Thursday, 3 February 2011

The Birthday Problem and DNA

Keith Devlin does a variation of the birthday problem involving DNA and finds out how many people must be in a database before there are two whose DNA would match on a 9 locus match (the common judicial standard) as well as pointing out that the Body Mass Index is ....ummm...crap, stupid, not a very good predictor of obesity. 

Good lines.....

"Now, I have no problem with people disagreeing with me. Heavens, I was a mathematics department chair for four years and a dean for eight, and before that a father of two daughters growing up through adolescence to adulthood, so I have had my fair share of disagreements. What bothers me is that some folks seem (1) all too willing to accept something simply because its looks scientific and some august body advocates it, and (2) unable to adjust their intuitions when faced with evidence that they mislead us, as they do on occasion.
It bothers me because I am in the education business, and the primary goal of education is to help people develop the ability to think for themselves and to reach conclusions based on evidence and rational thought.
It bothers me particularly because, as the ancient Greeks recognized, when taught well, mathematics is one of the best mental disciplines to develop analytic thinking skills."

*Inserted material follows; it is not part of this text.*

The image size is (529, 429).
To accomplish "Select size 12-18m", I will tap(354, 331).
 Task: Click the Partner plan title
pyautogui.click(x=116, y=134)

"The fact is, in the era of DNA identification, judges and juries simply cannot avoid getting to grips with the relevant math. Identification hinges on those calculations. There may be no way of avoiding bringing mathematicians into court to explain how the calculations are done. But for that to be effective, those judges and juries need first to learn (and accept) that human intuitions about probabilities are hopelessly unreliable. That can prepare the way, not for mathematical laypersons to learn how to do the calculations themselves - the experts can do that part - rather how to follow the calculations and evaluate the answers. For it is on those answers that justice will ultimately depend."